Crouching, he moved to the fire, then flicked a glowing ember onto the tail of the gunpowder fuse. He steeled himself at the sound it made — it seemed so loud in the night — and thanked God the soldiers were making so much noise. As the fuse fizzed away from him, Ed hoped he hadn’t inadvertently broken the line of the fuse; hoped he hadn’t accidentally trickled the gunpowder into anything wet; hoped none of the soldiers would arrive back just at the very instant that...

Then, one did. He carried a bowlful of something. Fruit, perhaps. But either the smell or the noise alerted him and he stopped at the edge of the clearing and looked down at his boots just as the sizzle-burn of the gunpowder trail ran past his feet.

He looked up and his mouth formed an O to shout for help as Edward snatched a dagger out of his belt, pulled his arm back and threw it. Thank God for those wasted afternoons defacing trees back home at Bristol. Thank God, as the knife hit him somewhere just above the collar-bone — not an especially accurate shot, but it did the job — so that instead of shouting the alarm he made a muted, strangulated sound and slumped forward to his knees with his hands scrabbling at his neck.

The men in the clearing heard the noise of his body falling, his bowl tumbling, the fruit rolling, and turned to see its source. All of a sudden they were alert but it didn’t matter because even as they pulled their muskets from their shoulders, and a shout went up, they had no idea what hit them.

Edward had turned his back, put his hands over his ears and curled up into a ball as the explosion tore across the clearing. Something hit his back. Something soft and wet, that he didn’t particularly want to think about.
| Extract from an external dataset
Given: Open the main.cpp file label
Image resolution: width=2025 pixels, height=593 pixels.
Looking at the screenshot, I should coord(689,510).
From further away Edward heard shouts and knew there would be more men arriving at any moment, so he turned and ran into the clearing, past blown-up bodies of soldiers in various states of mutilation and dismemberment, most of them dead, one of them pleading for death, and through thick black smoke that filled the clearing, embers floating in the air.

DuCasse emerged from the tent, swearing in French, shouting for someone, anyone, to put out the fire. Coughing, spluttering, he waved his hand in front of his face to clear smoke and choking particles of flaming soot and peered into the fog.
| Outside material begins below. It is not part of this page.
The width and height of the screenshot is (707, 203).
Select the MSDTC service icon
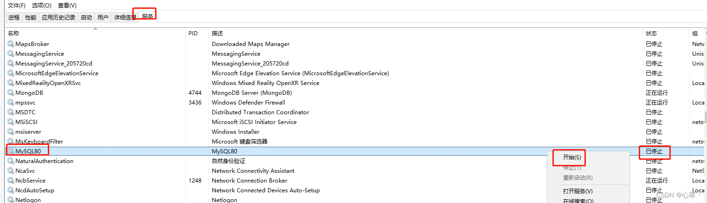(11, 112)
And he saw Edward standing in front of him.

Edward knew that DuCasse recognized him because “you” was the only word he said before Ed drove his blade into him.

The blade hadn’t made a sound.

“You remember the gift you gave me?” The blade made a slight sucking noise as he pulled it from DuCasse's chest. “Well, it answers just fine.”
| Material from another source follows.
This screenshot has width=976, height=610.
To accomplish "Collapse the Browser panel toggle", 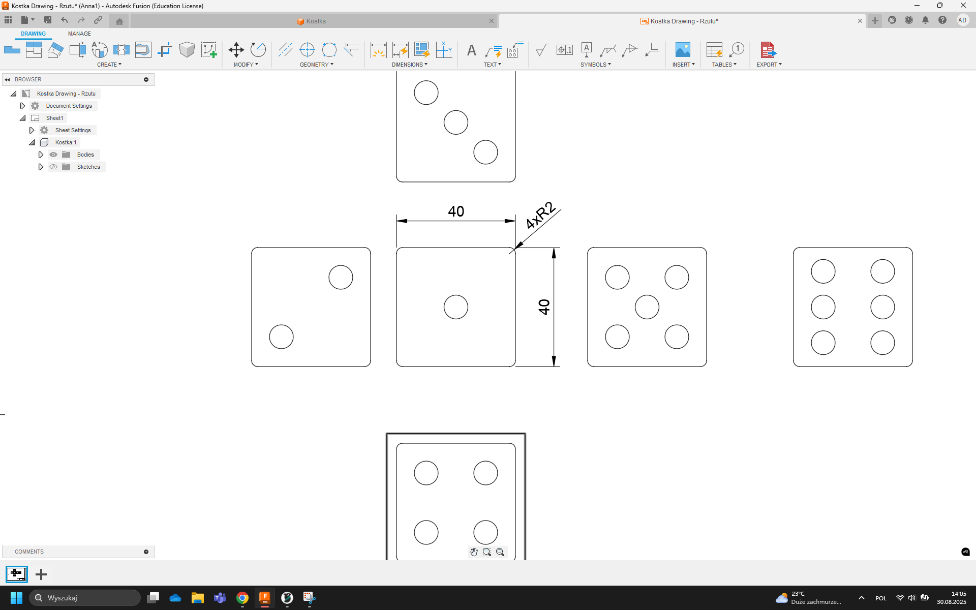I will tap(7, 79).
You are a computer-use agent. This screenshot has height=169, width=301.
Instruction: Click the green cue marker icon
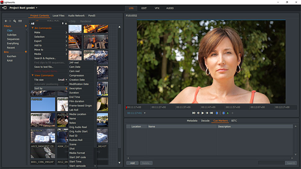point(228,113)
“You son of a whore,” DuCasse coughed, and blood speckled his face. Around them rained the flaming soot like satanic snow. “As bold as a musket ball, and still half as sharp,” he managed as the life drained from him.

“I’m sorry about this, mate. But I can’t risk your telling your Templar friends about me still kicking around.”

“I pity you, buccaneer. After all you have seen, after all we showed you of our Order, still you embrace the life of an ignorant and aimless rogue.” Around his neck Edward saw something he hadn’t seen before. A key on a chain. He yanked it and it came away easily in his fingers.

“Is petty larceny the extent of your ambition,” he mocked. “Have you no mind to comprehend the scope of ours? All the empires on earth, abolished! A free and opened world, without parasites like you.”

He closed his eyes, dying. His last words were, “May the hell you find be of your own making.”

Edward heard men come into the clearing behind him and knew it was time to leave.

In the distance Edward could hear more shouts and the sounds of battle and knew that his ship-mates had arrived and that the cove and galleon would soon be ours and the night’s work over. As he disappeared into the undergrowth he thought about DuCasse’s final words: May the hell you find be of your own making.

We would see about that, Edward thought. We would see.

[[ taken from the Assassin's Creed: Black Flag novelization. some gore under the cut. ]]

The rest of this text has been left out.